O contrato de regime de bens na união estável, distinto do regime legal supletivo (comunhão parcial), importa ônus aos companheiros de prová-lo, pois não há registro público da união estável. Diferentemente, no casamento não há necessidade de provar a existência de pacto antenupcial, porque o regime de bens consta do registro do casamento, que tem a presunção de publicidade.

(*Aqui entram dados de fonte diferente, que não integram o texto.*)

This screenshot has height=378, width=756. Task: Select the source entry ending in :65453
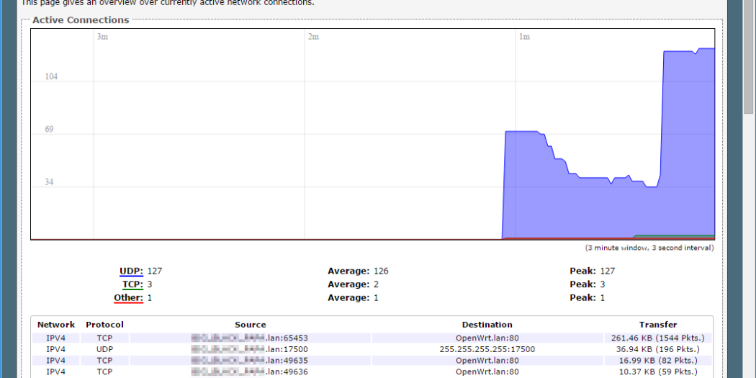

Sustenta-se que os companheiros podem atribuir ao contrato de regime de bens eficácia retroativa, em virtude do princípio de liberdade (neste sentido, Maria Berenice Dias, 2006, p. 158). Todavia, a retroação dos efeitos do contrato tem como limite a proteção dos interesses de terceiros de boa-fé. Por outro lado, é aplicável analogicamente a regra do art. 1.655 do Código Civil, relativamente ao pacto antenupcial, que declara nula cláusula que contrarie disposição absoluta de lei. No sentido da irretroatividade, decidiu o STJ (REsp 1.383.624).

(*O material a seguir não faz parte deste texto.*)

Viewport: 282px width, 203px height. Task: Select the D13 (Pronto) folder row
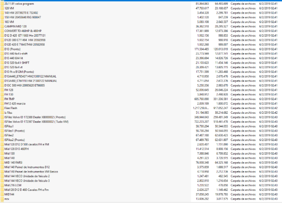click(14, 49)
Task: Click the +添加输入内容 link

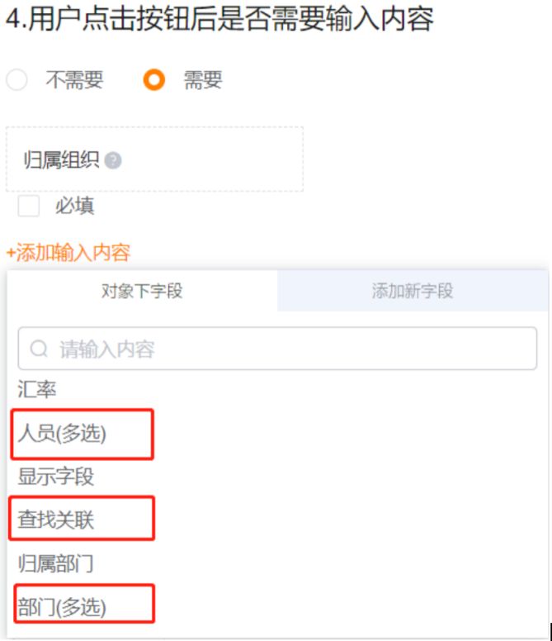Action: click(x=68, y=252)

Não se aplica à união estável o regime legal obrigatório de separação de bens, previsto no art. 1.641 do Código Civil, porque esta norma diz respeito exclusivamente ao casamento; aplicou o Tribunal a Súmula 377/STF, admitindo a comunhão dos bens adquiridos na constância da união estável, desde que comprovado o esforço comum. No mesmo sentido de aplicação da Súmula 377/STF, o Tribunal entendeu que o prêmio de loteria recebido pelo companheiro idoso, durante a união estável, deve ser objeto de meação entre o casal (REsp 1.689.152). Não nos parece sustentável o entendimento da aplicação do regime legal obrigatório à união estável, pois é cediço no direito brasileiro que norma restritiva de direitos não pode ter interpretação extensiva, além de que se aplica às entidades familiares o princípio da igualdade, guardadas suas diferenças, como bem decidiu o STF, na ADI 4.277/2011. Consequentemente, a pessoa com mais de 70 anos que ingressar em união estável submete-se igualmente ao regime legal supletivo da comunhão parcial dos bens adquiridos após sua constituição e não ao regime obrigatório de separação. A comunhão é por força de lei, sem necessidade de invocação da Súmula 377/STF.

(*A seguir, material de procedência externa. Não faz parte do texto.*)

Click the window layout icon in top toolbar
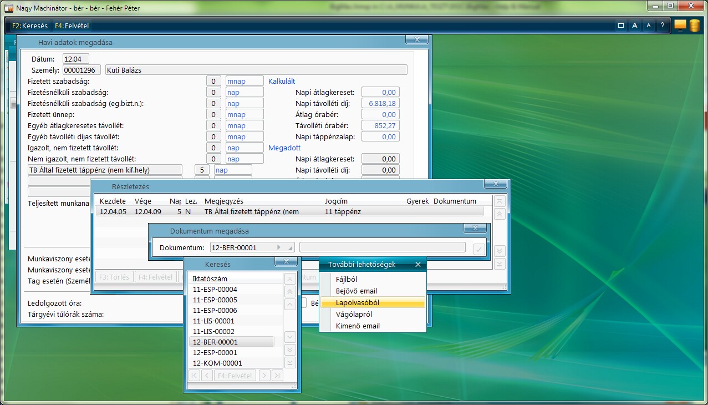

No que respeita às questões intertemporais, se a união estável teve início anteriormente à entrada em vigor do Código Civil (11 de janeiro de 2003) a ela também se aplica o regime legal de comunhão parcial, salvo se os companheiros tiverem estipulado outra modalidade, em contrato específico, que é considerado ato jurídico perfeito, coberto pela garantia constitucional (art. 5º, XXXVI, da Constituição). Segundo orientação dominante no STF, não há direito adquirido a instituto jurídico, no que poderia ser qualificada a inalterabilidade dos critérios da Súmula 380 para o concubinato (aliás, muito próximos do regime de comunhão parcial, salvo quanto à presunção legal absoluta deste, de esforço comum para a aquisição dos bens).
Para o ajuizamento de ação que verse sobre imóveis do casal, de acordo com o art. 73, § 3º, do CPC, o companheiro necessita do consentimento do outro, salvo se o regime de bens fixado em contrato for o de separação total."
Lôbo, Paulo. Direito Civil: Famílias: Vol. 5 . Editora Saraiva. Edição do Kindle. Capítulo 9.4 do livro.